Your assignment: Give back each entry unchanged, minus pictures.

Dataset items
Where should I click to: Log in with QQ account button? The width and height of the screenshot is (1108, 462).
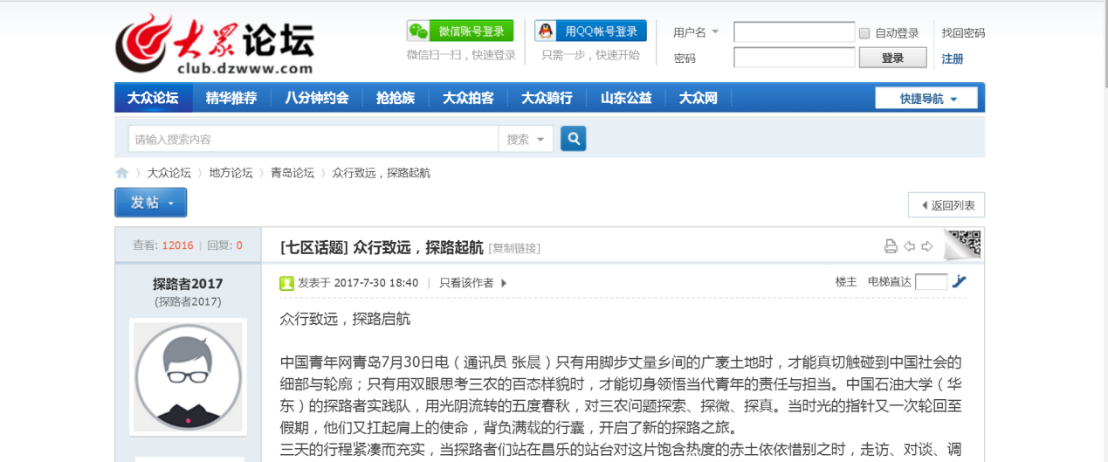pyautogui.click(x=590, y=31)
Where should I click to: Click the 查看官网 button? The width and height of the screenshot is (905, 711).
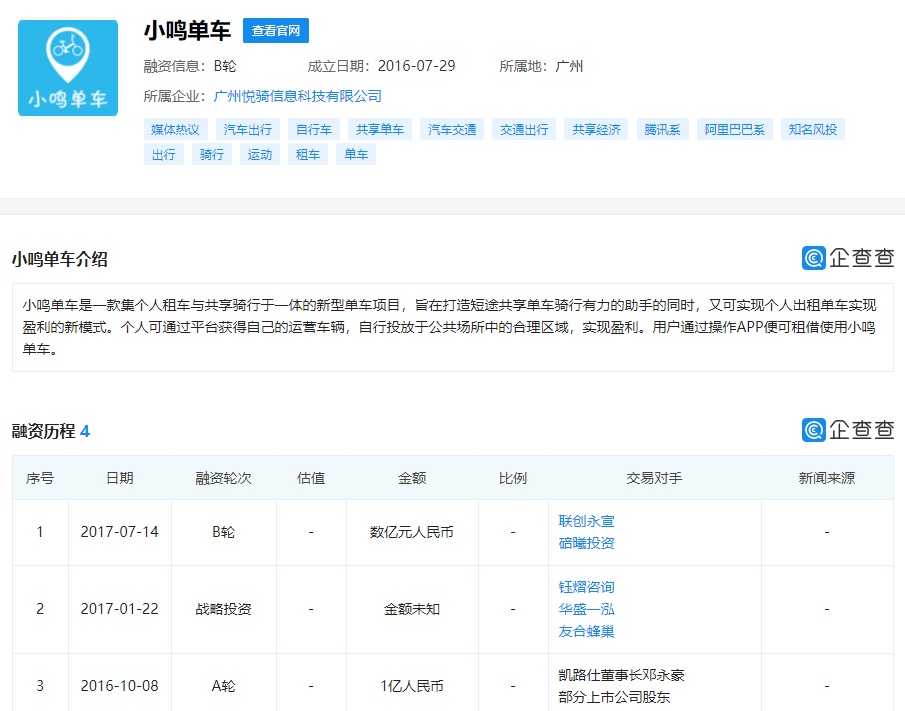[x=276, y=30]
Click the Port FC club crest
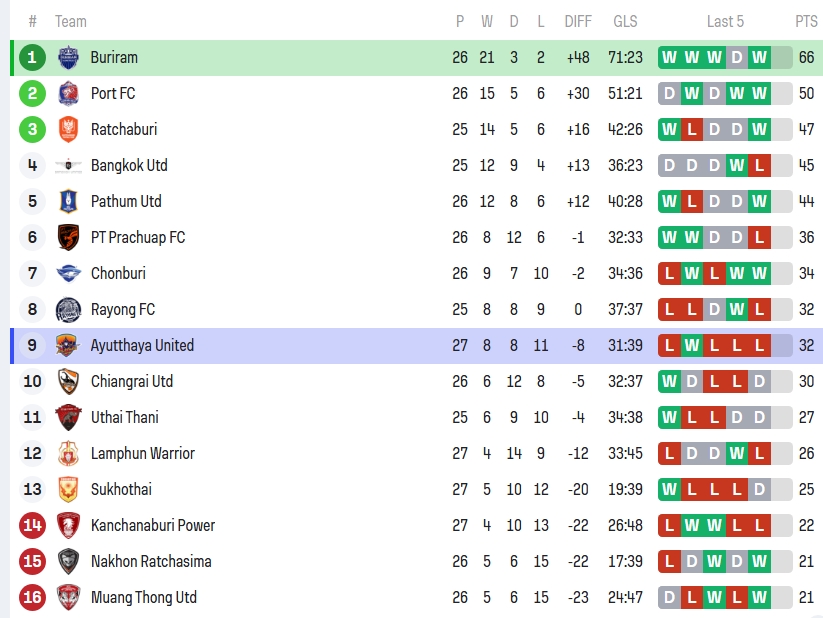The height and width of the screenshot is (618, 823). tap(68, 93)
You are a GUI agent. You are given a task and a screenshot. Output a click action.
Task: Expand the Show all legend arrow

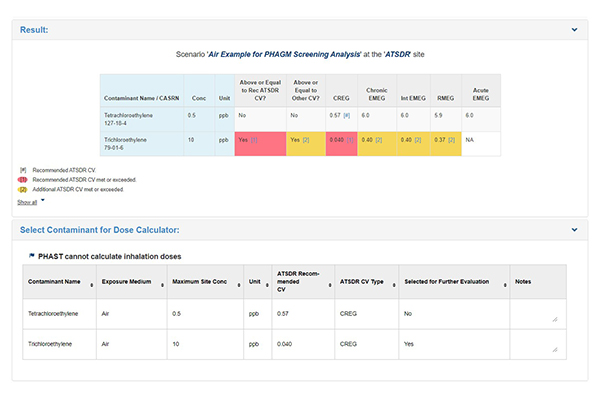(43, 200)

Result of the task:
Where should I click to: Log in with QQ account button? The width and height of the screenshot is (1108, 462).
pyautogui.click(x=590, y=31)
Where should I click to: Click the 查看官网 button? The width and height of the screenshot is (905, 711).
[x=276, y=30]
Click the Port FC club crest
The height and width of the screenshot is (618, 823). tap(68, 93)
You are a GUI agent. You are given a task and a screenshot. Output a click action.
Task: Expand the Show all legend arrow

(43, 200)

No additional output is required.